I'm working through Silverman's Arithmetic of Elliptic Curves Exercise 1.7 (3 parts) and I have a question about the last part.
(a) In $\mathbb{P}^1$ at least one of $S$ or $T$ is non-zero, so the map is well-defined at all $[S,T] \in \mathbb{P}^1$. Therefore, $\phi$ is a morphism.
(b) You can easily check that $\psi: [X,Y,Z]\mapsto [Y,X]$ works.

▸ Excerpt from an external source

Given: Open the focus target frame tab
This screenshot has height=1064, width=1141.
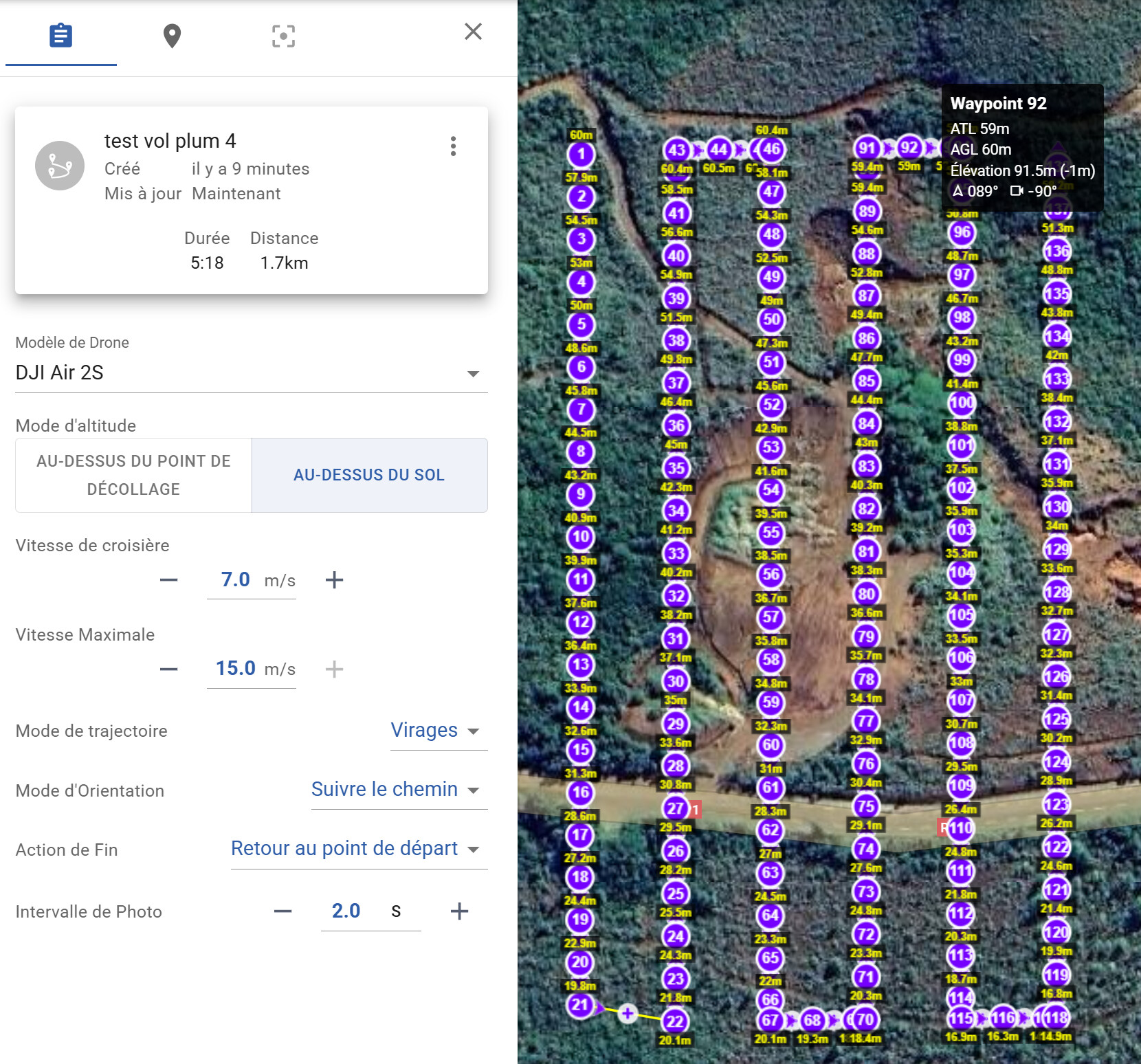Looking at the screenshot, I should click(283, 36).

(c) The only problematic point on $\psi$ is $[0,0,1]$. I tried to do a bit of the usual manipulation, but was not able to make $\psi$ well-defined on $[0,0,1]$. For instance: $$ [Y,X] = [YX^2,X^3] = [YX^2,Y^2Z] = [X^2,YZ] $$ This leads me to believe that $\psi$ is not actually a morphism. However, for $\phi$ to be an isomorphism there just has to exist an inverse morphism $\phi^{-1}$ to $\phi$, and this does not necessarily have to be $\psi$ as I have defined it.
I'm wondering how can I (formally) show that $\phi$ is not an isomorphism?

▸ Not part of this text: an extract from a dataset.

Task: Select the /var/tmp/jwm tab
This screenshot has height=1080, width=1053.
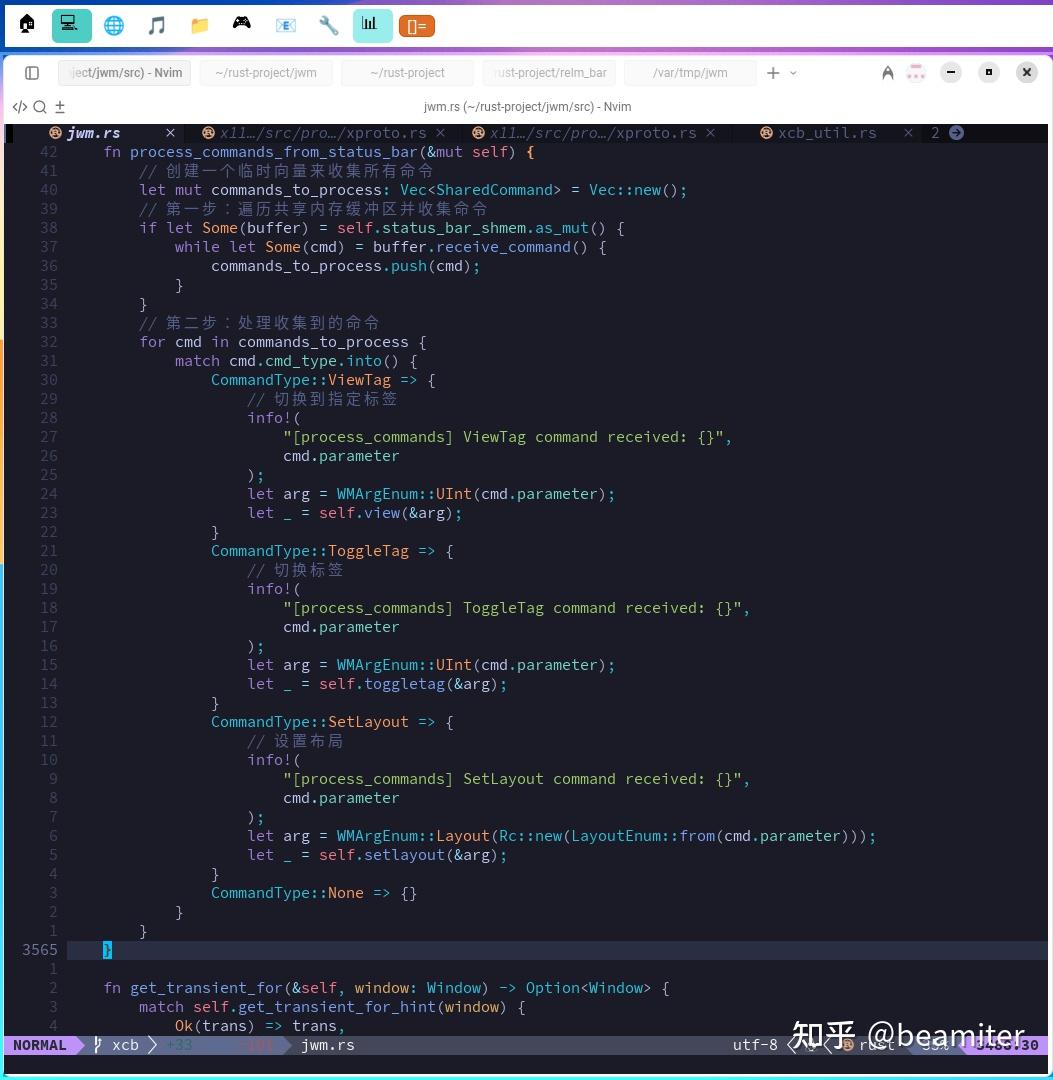Action: [691, 72]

EDIT: I realize that $Y^2Z=X^3$ has a cusp at $[0,0,1]$. So I guess can someone show me how to prove that an isomorphism of projective varieties must preserve singularities?

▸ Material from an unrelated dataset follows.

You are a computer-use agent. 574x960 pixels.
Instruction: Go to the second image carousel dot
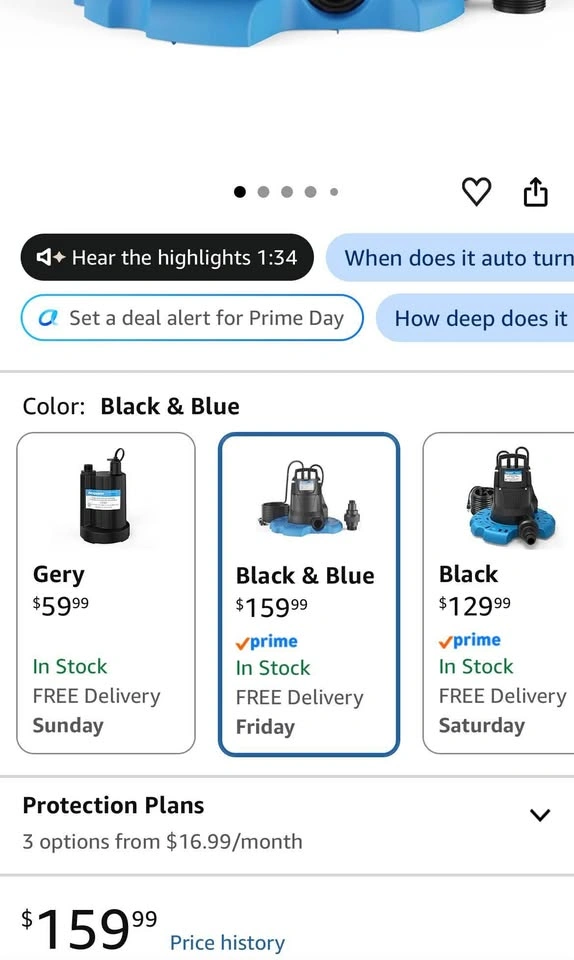click(263, 192)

If $i: X\rightarrow \mathbb{P}^n_k$ is a projective variety over a field $k$ and if $x\in X$ is a point, you may define the local ring $\mathcal{O}_{X,x}$ at $x$. By definition
L1. $\mathcal{O}_{X,x} \cong lim_{x \in U}\mathcal{O}_{X}(U)$,
The local ring in L1 is invariant wrto choice of embedding $i$, it only depends on the structure sheaf $\mathcal{O}_X$ (the structure sheaf is an "intrinsic" object that does not depend on $i$). The maximal ideal $\mathfrak{m}(x) \subseteq \mathcal{O}_{X,x}$ is also independent of choice of embedding. Hence the notion "non singular" does not depend on choice of embedding or isomorphism.